Come sappiamo, infatti, l'energia a costo marginale nullo immessa sul mercato dalle rinnovabili taglia il prezzo dell'elettricità in Borsa nelle ore del picco di domanda diurna, quando produce il fotovoltaico, il cosiddetto effetto
peak-shaving. Nel 2012 la differenza tra il PUN nelle ore di picco in cui è immessa in rete l’energia prodotta dagli impianti FV e il PUN delle ore di picco non solari è variata, in base al livello della domanda, tra gli 8 e i 42 €/MWh, contro i 2-14 €/MWh dell’anno precedente (vedi grafico sotto). Ciò ha permesso un risparmio stimabile in quasi
1,42 miliardi di euro nel 2012, contro i 396 milioni del 2011.

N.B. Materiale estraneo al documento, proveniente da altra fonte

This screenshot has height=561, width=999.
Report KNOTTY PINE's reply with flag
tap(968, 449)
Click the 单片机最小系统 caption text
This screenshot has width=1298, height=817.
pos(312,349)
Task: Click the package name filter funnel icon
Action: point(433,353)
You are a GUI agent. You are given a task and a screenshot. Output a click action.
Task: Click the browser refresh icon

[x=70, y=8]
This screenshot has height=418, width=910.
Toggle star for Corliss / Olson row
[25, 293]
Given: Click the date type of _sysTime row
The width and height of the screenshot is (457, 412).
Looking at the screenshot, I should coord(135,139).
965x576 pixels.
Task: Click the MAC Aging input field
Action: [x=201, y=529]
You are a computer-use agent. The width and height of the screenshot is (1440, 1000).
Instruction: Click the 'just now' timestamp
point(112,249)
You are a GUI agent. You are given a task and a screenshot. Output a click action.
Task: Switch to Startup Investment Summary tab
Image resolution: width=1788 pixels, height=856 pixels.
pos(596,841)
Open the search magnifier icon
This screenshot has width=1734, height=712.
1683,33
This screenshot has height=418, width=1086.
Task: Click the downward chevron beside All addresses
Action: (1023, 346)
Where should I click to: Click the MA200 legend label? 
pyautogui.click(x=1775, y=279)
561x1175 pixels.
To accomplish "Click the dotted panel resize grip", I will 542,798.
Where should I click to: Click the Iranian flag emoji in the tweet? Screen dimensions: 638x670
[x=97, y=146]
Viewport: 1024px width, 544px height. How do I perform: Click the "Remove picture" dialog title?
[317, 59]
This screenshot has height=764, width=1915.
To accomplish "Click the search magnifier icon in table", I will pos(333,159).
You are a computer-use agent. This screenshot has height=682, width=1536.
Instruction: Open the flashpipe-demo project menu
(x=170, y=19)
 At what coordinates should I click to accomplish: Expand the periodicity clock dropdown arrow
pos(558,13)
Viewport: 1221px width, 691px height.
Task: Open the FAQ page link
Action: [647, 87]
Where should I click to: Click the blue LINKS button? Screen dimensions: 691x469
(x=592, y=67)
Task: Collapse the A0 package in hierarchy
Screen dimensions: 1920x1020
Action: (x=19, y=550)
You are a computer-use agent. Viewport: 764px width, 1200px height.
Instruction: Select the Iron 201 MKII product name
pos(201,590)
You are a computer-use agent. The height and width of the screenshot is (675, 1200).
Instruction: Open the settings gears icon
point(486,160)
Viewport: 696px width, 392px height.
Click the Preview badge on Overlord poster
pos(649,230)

Contemporaneamente si è assistito però a un
rialzo dei prezzi nelle ore serali, nei quali gli impianti convenzionali recuperano i guadagni erosi di giorno dal fotovoltaico: questo rialzo del picco serale ha portato un maggiore onere nel 2012 rispetto all’anno precedente di 586 milioni di euro. Quindi, volendo fare una valutazione prudenziale del
beneficio del peak-shaving nel 2012 si può ipotizzare di sottrarre da 1,42 miliardi di euro risparmiati nelle ore diurne circa 586 milioni imputabili al rialzo dei prezzi nelle ore serali. Di conseguenza, il valore inserito nell’analisi costi-benefici è
l’effetto peak shaving netto complessivo conseguito nel 2012 e imputabile al solo fotovoltaico. Questo è stato dunque pari a circa
838 milioni di euro
berlu si semp na me...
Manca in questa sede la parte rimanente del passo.